Bei der jetzigen Beisetzung in Essen-Stoppenberg auf dem islamischen Feld des Friedhofs „Am Hallo“ schauten die Behörden bei dieser großen Anzahl der Trauernden untätig zu.

Tags zuvor berichteten die Tageszeitungen noch unter der Überschrift „Vorbereitung auf Clan-Beerdigung“ über die Strategie der Stadtverwaltung. Im Artikel heißt es u. a., man wolle einen größeren Andrang durch verkehrslenkende Maßnahmen reagieren.

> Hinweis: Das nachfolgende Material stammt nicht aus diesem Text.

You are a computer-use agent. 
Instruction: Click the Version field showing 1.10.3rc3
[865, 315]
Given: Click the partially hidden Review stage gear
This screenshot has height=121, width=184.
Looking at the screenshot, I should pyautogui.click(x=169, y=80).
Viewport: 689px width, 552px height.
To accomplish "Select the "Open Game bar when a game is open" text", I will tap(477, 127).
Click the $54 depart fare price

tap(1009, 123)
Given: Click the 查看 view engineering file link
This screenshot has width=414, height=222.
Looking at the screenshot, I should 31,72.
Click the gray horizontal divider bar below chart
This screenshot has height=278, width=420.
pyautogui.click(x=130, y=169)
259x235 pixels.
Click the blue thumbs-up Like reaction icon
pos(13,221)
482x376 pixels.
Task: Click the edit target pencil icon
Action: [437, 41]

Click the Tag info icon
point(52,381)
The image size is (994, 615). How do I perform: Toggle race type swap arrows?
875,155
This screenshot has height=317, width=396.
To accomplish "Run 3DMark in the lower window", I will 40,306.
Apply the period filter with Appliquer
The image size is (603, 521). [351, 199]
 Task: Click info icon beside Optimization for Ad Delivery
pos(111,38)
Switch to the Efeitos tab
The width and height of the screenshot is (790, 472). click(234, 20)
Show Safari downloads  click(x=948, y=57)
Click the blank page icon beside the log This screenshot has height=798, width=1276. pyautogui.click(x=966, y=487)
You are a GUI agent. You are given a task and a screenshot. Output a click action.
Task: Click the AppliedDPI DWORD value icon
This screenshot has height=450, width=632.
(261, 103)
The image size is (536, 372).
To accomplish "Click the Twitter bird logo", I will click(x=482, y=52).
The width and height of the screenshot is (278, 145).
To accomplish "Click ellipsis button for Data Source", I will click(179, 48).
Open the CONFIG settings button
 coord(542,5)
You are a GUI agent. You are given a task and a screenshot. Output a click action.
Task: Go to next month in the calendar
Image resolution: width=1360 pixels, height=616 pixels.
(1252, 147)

Auch für Clan-Treffen gelte ohne Wenn und Aber die Corona-Schutzverordnung, […].“ Die Polizei wird wie folgt zitiert: „Wenn mehr Menschen auf dem Friedhof drängen sollten als erlaubt, werde man im Sinne der Null-Toleranz-Strategie einschreiten.“

Das islamische Grabfeld auf dem Hallo-Friedhof

Und einen Tag später begründete die Ordnungsbehörde ihr Nichtstun: “Die Stadt verweist darauf, dass man der Familie, die sich sehr kooperativ gezeigt habe, den Raum geben wollte, in Ruhe und Frieden vom Verstorbenen Abschied zu nehmen.“ Also, dieses Statement hätte die Sprecherin auch schon vorher abgeben können, denn eine Beisetzung sollte immer in Ruhe und Frieden stattfinden. Von der Polizei war nach der ausufernden Teilnehmerzahl nichts zu hören.

Das Einknicken der Behörden ist Wasser auf die Mühlen von rechts-konservativen  politischen Kräften. Und der Normalbürger wird das Argument: “Bei der Großfamilie haben sie weggeguckt“, als Entschuldigung für sein Fehlverhalten nutzen. Bei diesem Fall wurde nicht nur ein Mitglied einer Großfamilie beerdigt, sondern auch gesetzliche Normen eines Rechtsstaates.